WORK TO BE COMPLETED:
Please reproduce exactly, and only, the line containing "The height and" and every line after it to the end of the records below, leaving out all pictures.

== == ==

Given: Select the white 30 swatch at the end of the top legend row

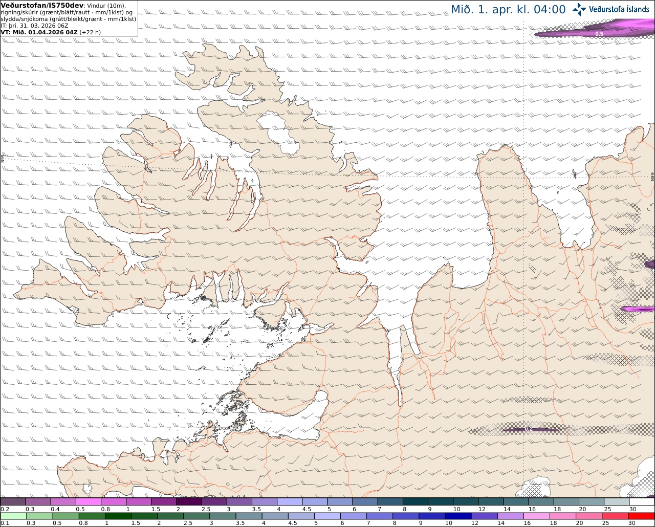Looking at the screenshot, I should click(x=642, y=501).
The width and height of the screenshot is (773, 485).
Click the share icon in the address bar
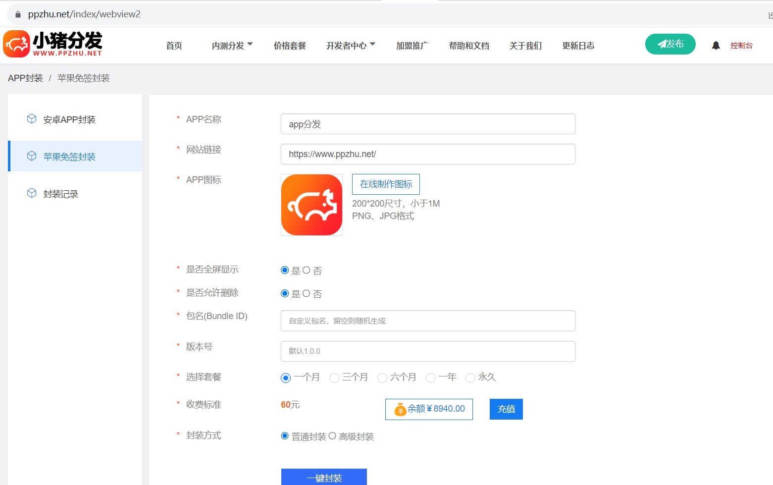(770, 14)
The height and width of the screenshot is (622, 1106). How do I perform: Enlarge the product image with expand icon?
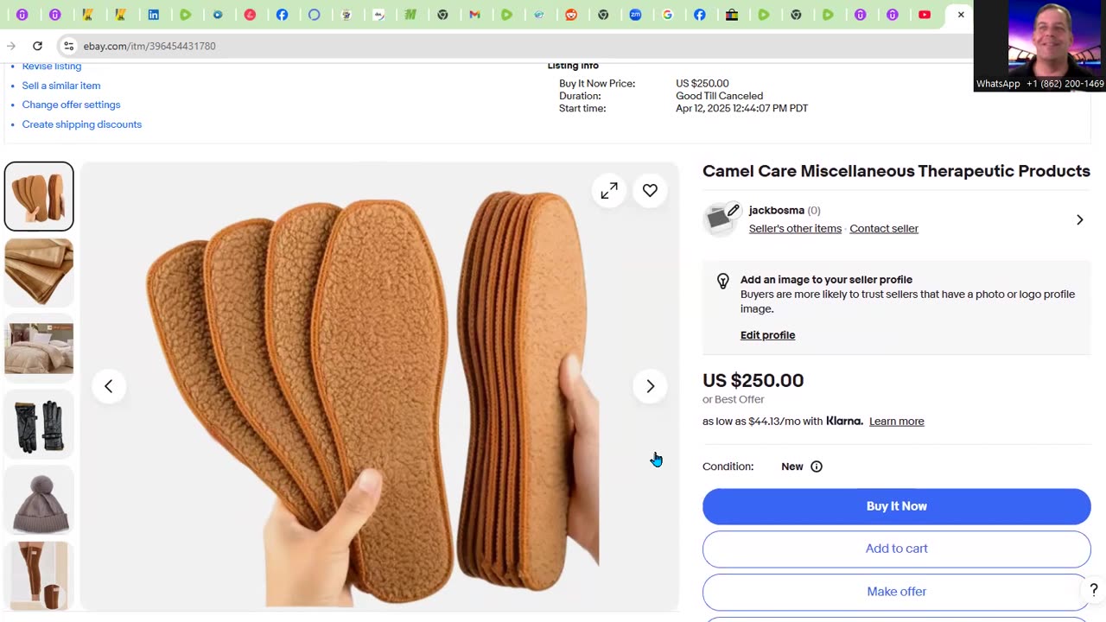[609, 190]
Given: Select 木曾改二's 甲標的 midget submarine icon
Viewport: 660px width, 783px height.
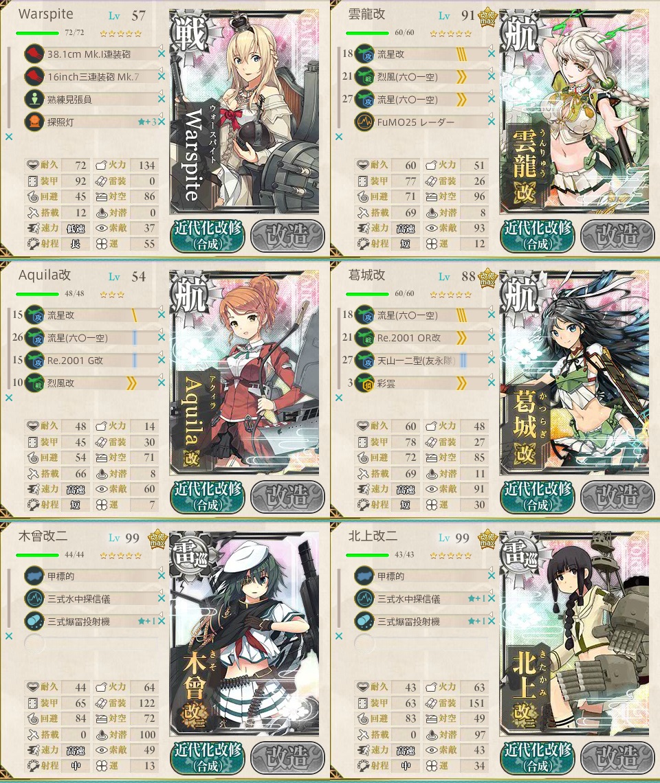Looking at the screenshot, I should 34,576.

== == ==

COMPLETED EXERCISE:
The height and width of the screenshot is (622, 1106). How do I perform: Enlarge the product image with expand icon?
[609, 190]
Given: Select 木曾改二's 甲標的 midget submarine icon
Viewport: 660px width, 783px height.
Looking at the screenshot, I should 34,576.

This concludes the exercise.